For thirty years there has been a secret that everybody in Washington knew and nobody was allowed to say out loud. Your tax dollars — billions of them, every year — were being washed through ‘humanitarian aid’ organizations and ‘democracy promotion’ groups and coming out the other end as Democrat campaign donations, Democrat staffer salaries, and Democrat activist paychecks. Congressman Tim Burchett just went on camera and confirmed it. Donald Trump and Marco Rubio just turned the valve off.
And the screaming you hear from every op-ed page in America is the sound of a grift that was never supposed to end.
Here is the flowchart, and I want you to look at it carefully, because this is the whole game. Step one: Congress appropriates ‘foreign aid.’ Step two: the State Department or USAID routes that money to an NGO with a nice name — something like ‘Partners for Global Justice’ or ‘The Center for Democratic Futures’ or any combination of seven focus-grouped words that sound like a Yale sociology department threw up on a letterhead. Step three: that NGO spends the money on ‘programs,’ which somehow always include hiring a bunch of recently-graduated progressive activists in D.C., Brooklyn, and San Francisco at sixty-figure salaries. Step four: those activists donate a chunk of their six-figure salaries to Democrat candidates. Step five: those same Democrat candidates vote for more foreign aid next year. The circle of life. The Lion King, except every animal in the food chain works at a think tank.
You paid for that. Every farmer in Iowa, every welder in Ohio, every waitress in Tennessee pulling a double shift — you were personally funding the career of some twenty-eight-year-old Georgetown grad whose entire job was to write strategy memos about how to beat you at the ballot box. And if you complained about it, you were a conspiracy theorist. And if you asked your Congressman about it, he’d pat you on the head and say ‘well, that’s just how foreign aid works, citizen.’ And if a journalist tried to dig into it, they’d get a call from somebody at a foundation and suddenly the story wouldn’t run.
That’s the scam.
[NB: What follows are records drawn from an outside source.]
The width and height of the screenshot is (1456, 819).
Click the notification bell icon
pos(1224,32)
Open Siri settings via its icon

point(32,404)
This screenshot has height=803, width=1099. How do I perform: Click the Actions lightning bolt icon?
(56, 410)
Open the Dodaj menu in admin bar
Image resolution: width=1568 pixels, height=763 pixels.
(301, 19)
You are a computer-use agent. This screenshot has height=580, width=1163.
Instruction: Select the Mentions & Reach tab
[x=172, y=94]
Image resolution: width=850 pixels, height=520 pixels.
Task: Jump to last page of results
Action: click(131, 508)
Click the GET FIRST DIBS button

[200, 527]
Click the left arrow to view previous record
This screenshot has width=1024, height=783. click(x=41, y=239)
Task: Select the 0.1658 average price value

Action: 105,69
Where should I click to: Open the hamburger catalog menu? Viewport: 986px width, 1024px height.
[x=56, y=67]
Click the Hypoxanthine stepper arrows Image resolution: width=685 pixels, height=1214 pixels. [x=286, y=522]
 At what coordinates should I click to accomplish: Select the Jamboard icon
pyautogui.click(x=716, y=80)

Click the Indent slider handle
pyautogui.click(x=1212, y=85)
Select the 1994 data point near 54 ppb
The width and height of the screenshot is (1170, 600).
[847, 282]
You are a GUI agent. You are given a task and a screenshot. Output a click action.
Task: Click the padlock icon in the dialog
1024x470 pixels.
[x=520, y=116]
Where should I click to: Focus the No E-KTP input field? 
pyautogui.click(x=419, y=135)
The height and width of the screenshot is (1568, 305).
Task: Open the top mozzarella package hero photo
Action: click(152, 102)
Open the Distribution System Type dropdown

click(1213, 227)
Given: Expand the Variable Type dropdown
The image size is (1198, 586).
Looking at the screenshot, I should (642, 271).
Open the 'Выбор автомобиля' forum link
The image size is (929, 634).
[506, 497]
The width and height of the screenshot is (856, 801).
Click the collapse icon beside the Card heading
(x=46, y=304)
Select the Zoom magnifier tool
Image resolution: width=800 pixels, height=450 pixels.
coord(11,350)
And Marco Rubio just ended it.
Understand what a big deal this is. We are not talking about trimming a budget line. We are not talking about some Rand Paul amendment that gets voted down sixty-eight to thirty. We are talking about the actual severing of the single largest covert funding stream for progressive activism in the Western Hemisphere. For the first time since the Cold War, there is an administration in Washington that looked at the map of how the money actually flows — not the cartoon version they teach you in civics class, but the real one — and said ‘no more.’
And now watch the reaction. Because the reaction is going to tell you everything.
You are going to hear that gutting ‘foreign aid’ will ‘cost lives.’ It won’t. Ninety percent of this money never bought a single grain of rice for a hungry child. It bought a conference in Geneva. It bought a consultant in Brussels. It bought a Substack for an NGO vice president who has a podcast about decolonizing agriculture. You are going to hear that America is ‘abandoning its leadership role in the world.’ We aren’t. We are abandoning the racket where our leadership role was defined as cutting checks to people who hate us. You are going to hear weeping from every editorial page about the ‘chilling effect’ on democracy work around the globe. What they mean is the chilling effect on their cousin’s job at Freedom House.
Tim Burchett deserves a medal for saying this on camera, because the one rule of this grift was always that nobody would break it in public. You could hint at it. You could write a column in a small magazine about it. You could even get a think tank to publish a heavily-footnoted white paper about it that nobody read. But you could not stand in front of a camera in the United States Capitol and say ‘the taxpayers are funding the Democratic Party through laundered aid contracts.’ That was the line. That was the third rail. Burchett walked right up to it and stomped on it. Good for him.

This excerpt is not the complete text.